Merchant data is safeguarded with enterprise level security embedded within the platform and payment journeys. We are PCI Level 1 certified. Payments made via bank are conducted using PSD2/open banking protocols and protected by industry-standard banking security. Customer data is managed in compliance with EU GDPR, UK Data Protection Act 2018 & PIPEDA in Canada.
Prommt has been audited by a PCI-certified auditor and is certified to PCI Service Provider Level 1. This is the most stringent level of certification available in the payments industry. Card storage and recurring payments are facilitated with tokens, rather than card numbers.
We conduct regular audits, vulnerability scans and pen-tests with our independent Qualified Security Assessor. Our Attestation of Compliance (AOC) is available on request.

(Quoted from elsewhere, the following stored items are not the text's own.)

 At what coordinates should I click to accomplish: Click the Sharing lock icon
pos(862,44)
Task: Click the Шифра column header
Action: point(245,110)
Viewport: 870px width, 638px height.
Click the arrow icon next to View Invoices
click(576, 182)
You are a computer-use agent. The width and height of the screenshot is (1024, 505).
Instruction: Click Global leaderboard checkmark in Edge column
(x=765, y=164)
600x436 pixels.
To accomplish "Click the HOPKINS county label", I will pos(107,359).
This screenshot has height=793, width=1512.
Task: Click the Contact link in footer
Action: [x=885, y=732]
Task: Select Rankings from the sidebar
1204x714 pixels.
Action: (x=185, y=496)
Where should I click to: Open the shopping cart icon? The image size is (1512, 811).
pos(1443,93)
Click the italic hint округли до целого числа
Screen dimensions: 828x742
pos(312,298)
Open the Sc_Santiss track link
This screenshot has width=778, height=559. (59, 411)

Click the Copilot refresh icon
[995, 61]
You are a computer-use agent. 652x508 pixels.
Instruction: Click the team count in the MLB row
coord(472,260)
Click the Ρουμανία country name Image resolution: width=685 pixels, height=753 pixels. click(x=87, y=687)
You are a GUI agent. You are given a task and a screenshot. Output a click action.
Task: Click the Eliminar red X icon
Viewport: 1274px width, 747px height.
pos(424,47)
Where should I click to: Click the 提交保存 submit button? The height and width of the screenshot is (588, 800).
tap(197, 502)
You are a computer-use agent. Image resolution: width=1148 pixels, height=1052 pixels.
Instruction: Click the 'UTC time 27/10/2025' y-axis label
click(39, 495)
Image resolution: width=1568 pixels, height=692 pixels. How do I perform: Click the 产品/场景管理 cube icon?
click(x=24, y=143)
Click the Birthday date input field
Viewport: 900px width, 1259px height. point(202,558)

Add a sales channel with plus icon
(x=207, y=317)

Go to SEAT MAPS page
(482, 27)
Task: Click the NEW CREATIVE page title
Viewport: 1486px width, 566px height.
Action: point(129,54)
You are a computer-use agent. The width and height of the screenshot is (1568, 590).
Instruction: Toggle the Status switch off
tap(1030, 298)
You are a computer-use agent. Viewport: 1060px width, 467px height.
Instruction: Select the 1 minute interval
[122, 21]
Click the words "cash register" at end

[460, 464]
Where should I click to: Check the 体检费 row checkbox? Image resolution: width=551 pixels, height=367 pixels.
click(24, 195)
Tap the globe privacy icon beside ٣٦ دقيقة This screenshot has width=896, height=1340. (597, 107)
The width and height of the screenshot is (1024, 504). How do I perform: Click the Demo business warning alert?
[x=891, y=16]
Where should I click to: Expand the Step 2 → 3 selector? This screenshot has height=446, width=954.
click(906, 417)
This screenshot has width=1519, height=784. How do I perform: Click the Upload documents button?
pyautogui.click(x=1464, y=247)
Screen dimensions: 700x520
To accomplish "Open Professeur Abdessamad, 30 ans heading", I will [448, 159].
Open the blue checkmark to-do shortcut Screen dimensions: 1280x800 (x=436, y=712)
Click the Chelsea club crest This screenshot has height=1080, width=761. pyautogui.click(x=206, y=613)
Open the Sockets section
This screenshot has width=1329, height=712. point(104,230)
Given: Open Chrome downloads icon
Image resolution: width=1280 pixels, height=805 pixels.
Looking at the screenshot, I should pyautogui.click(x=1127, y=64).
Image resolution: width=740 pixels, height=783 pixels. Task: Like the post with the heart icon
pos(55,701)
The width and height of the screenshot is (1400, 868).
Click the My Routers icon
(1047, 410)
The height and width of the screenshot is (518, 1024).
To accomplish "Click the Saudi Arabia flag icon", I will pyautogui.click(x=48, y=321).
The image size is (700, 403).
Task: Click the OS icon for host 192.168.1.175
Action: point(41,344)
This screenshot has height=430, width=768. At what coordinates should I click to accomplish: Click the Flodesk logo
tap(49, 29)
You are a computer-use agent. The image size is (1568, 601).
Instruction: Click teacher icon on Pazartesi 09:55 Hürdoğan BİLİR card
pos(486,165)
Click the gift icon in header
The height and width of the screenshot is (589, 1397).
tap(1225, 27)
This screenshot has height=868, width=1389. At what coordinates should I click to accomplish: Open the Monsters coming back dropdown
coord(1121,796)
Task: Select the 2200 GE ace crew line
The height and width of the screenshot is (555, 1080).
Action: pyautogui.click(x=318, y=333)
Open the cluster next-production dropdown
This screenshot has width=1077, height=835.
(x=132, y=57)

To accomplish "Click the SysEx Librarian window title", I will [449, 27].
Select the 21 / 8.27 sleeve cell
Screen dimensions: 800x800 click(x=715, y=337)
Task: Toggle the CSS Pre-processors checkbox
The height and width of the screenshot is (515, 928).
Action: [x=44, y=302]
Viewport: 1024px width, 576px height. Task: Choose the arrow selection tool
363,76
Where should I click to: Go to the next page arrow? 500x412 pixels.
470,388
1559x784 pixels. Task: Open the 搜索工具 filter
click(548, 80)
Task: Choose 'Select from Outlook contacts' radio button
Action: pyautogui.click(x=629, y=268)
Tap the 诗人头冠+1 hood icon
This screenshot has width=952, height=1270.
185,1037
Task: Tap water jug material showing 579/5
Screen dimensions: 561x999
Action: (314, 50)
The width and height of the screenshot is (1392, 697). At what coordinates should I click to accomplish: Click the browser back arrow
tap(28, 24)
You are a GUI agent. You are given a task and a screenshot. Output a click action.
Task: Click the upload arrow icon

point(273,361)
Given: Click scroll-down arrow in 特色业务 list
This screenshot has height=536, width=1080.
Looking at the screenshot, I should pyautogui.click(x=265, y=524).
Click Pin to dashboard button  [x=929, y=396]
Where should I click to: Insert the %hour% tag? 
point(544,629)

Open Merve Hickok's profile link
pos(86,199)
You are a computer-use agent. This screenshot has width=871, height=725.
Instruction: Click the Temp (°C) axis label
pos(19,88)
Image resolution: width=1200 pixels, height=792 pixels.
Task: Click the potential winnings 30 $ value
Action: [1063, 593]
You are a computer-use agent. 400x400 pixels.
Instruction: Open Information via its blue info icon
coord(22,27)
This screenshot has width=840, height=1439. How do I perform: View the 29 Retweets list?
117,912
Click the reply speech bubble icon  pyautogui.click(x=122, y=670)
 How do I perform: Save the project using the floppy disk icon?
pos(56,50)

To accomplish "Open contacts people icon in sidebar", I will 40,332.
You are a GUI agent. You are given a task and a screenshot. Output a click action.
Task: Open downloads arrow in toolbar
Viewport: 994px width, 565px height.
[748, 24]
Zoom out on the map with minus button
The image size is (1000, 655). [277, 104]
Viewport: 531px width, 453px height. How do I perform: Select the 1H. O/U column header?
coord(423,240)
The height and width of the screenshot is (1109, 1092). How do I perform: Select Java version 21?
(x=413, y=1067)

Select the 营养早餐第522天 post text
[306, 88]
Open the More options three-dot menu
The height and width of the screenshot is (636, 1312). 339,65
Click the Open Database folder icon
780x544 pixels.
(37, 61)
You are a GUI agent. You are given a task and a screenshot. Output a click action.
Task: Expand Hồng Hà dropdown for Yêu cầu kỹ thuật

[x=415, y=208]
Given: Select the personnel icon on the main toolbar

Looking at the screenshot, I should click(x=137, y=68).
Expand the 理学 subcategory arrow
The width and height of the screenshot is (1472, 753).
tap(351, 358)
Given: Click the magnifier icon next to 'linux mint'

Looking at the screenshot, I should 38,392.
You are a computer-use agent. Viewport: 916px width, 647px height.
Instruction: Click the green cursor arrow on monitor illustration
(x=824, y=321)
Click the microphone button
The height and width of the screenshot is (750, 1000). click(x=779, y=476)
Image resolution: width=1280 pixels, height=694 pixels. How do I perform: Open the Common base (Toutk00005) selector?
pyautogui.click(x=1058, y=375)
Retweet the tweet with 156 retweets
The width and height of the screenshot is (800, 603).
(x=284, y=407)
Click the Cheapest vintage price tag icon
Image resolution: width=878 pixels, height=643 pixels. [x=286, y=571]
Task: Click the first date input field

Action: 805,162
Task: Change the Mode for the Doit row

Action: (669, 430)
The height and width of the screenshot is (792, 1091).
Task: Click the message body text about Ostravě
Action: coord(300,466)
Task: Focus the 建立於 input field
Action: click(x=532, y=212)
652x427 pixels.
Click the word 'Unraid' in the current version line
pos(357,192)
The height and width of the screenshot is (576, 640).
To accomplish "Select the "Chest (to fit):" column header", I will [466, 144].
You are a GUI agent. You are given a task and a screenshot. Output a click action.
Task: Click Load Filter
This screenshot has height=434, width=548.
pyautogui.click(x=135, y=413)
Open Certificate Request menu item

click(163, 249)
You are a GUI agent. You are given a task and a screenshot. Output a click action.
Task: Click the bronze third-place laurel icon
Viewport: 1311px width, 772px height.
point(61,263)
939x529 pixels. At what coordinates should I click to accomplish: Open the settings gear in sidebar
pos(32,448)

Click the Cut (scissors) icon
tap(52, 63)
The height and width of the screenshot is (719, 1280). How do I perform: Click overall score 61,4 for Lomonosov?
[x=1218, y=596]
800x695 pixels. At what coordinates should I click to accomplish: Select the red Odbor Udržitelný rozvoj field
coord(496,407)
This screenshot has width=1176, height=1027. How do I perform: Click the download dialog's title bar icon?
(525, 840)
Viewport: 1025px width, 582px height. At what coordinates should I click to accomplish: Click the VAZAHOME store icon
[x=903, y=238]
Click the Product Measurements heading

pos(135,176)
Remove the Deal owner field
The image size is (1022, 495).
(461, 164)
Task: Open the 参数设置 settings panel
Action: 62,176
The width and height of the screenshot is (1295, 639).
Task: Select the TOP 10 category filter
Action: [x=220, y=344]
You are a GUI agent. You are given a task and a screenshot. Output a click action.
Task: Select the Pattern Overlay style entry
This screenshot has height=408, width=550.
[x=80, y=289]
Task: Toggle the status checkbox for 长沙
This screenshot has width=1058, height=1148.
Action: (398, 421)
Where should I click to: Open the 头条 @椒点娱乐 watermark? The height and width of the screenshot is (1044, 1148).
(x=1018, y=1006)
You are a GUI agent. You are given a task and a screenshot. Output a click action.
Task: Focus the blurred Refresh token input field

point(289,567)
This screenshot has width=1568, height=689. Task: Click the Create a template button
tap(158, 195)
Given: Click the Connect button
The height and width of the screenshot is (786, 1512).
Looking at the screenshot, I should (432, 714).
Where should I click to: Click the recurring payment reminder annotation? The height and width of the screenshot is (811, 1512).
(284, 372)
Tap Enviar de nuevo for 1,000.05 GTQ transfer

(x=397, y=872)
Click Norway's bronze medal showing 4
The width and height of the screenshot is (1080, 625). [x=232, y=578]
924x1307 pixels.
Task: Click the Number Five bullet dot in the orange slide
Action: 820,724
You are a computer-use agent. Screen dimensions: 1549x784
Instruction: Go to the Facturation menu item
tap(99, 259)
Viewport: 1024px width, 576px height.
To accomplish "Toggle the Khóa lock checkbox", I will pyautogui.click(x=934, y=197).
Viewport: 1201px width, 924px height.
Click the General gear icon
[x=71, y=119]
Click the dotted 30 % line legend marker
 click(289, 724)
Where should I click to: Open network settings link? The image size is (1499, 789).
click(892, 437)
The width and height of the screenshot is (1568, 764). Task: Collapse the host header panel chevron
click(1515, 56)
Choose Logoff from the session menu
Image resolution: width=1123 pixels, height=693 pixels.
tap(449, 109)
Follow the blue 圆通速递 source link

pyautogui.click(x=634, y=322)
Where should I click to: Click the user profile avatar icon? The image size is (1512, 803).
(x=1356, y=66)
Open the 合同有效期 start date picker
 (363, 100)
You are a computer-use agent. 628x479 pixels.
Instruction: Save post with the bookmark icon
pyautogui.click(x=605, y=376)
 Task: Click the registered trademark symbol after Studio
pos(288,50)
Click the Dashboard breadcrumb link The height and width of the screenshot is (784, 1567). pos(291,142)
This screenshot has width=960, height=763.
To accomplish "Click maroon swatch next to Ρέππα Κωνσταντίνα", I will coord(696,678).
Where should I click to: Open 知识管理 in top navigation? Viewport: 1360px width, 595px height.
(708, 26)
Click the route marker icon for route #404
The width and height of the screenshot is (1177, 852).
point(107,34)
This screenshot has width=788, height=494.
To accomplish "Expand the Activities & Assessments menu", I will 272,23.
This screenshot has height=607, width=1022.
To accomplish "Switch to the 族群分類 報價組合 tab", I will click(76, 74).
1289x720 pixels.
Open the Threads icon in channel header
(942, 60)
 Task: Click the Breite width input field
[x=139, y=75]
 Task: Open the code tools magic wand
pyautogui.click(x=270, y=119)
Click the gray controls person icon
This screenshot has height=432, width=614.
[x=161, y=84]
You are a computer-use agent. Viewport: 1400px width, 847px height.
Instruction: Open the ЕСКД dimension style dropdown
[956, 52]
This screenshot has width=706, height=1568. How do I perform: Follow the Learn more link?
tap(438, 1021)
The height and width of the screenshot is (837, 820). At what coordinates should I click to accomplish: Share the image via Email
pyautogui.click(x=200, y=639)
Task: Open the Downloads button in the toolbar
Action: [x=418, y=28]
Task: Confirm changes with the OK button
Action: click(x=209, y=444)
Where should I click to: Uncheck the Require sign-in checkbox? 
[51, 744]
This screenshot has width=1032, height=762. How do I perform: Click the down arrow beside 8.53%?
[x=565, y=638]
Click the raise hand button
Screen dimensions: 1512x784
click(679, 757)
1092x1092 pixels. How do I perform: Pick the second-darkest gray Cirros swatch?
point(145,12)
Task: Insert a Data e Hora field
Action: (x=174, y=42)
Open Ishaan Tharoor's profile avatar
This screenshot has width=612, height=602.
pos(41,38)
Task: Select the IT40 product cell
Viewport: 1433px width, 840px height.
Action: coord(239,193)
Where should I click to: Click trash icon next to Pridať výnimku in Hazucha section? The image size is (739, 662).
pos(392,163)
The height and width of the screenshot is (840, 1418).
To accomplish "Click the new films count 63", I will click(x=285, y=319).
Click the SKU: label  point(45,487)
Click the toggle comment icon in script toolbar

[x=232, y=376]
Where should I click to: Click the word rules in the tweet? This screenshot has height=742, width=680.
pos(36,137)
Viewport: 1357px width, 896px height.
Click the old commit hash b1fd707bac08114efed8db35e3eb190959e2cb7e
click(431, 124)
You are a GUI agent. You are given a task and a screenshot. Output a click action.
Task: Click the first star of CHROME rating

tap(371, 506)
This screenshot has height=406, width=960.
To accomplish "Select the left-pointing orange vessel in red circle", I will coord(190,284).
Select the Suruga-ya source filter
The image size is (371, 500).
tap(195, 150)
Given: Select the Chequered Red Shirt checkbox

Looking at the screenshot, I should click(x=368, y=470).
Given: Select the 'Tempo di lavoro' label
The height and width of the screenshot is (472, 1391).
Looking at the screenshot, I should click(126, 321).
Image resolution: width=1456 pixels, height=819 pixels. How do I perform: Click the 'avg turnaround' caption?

Prommt’s payment journey begins with Email and SMS, directing the customer to a payment page embedded in the client website in an iframe, and ending with an Email receipt and Alert to the merchant to confirm the outcome – whether successful or not. Links are sent from the merchant’s email address, containing a recognisable URL on their website, with a secure payment form for card and bank payments. This payment journey is visibly native to the retailer, providing confidence and reassurance to the payer.
Security by Design
Prommt follows the OWASP standard for generating secure code and preventing the most critical security risks to web applications. Our technology stack is supported by top tier providers like Amazon Web Services to ensure best in class security, response time and uptime. We have uptime of 99.9% or higher.
Prommt enforces a password complexity standard and securely stores credentials using a PBKDF function (bcrypt). 2-factor authentication (2FA) is available to all accounts. Account owners can set permission levels for all roles within the account, restricting access to sensitive capabilities like refunds.
All employees are required to complete Security and Awareness training annually. Prommt has developed a comprehensive set of security policies covering a range of topics.
Monitoring and Backup
All actions taken on production consoles or in the Prommt application are logged, monitored and set with alerting. Prommt utilises multiple availability zones which provide redundancy in case of failure with thoroughly tested Disaster Recovery procedures.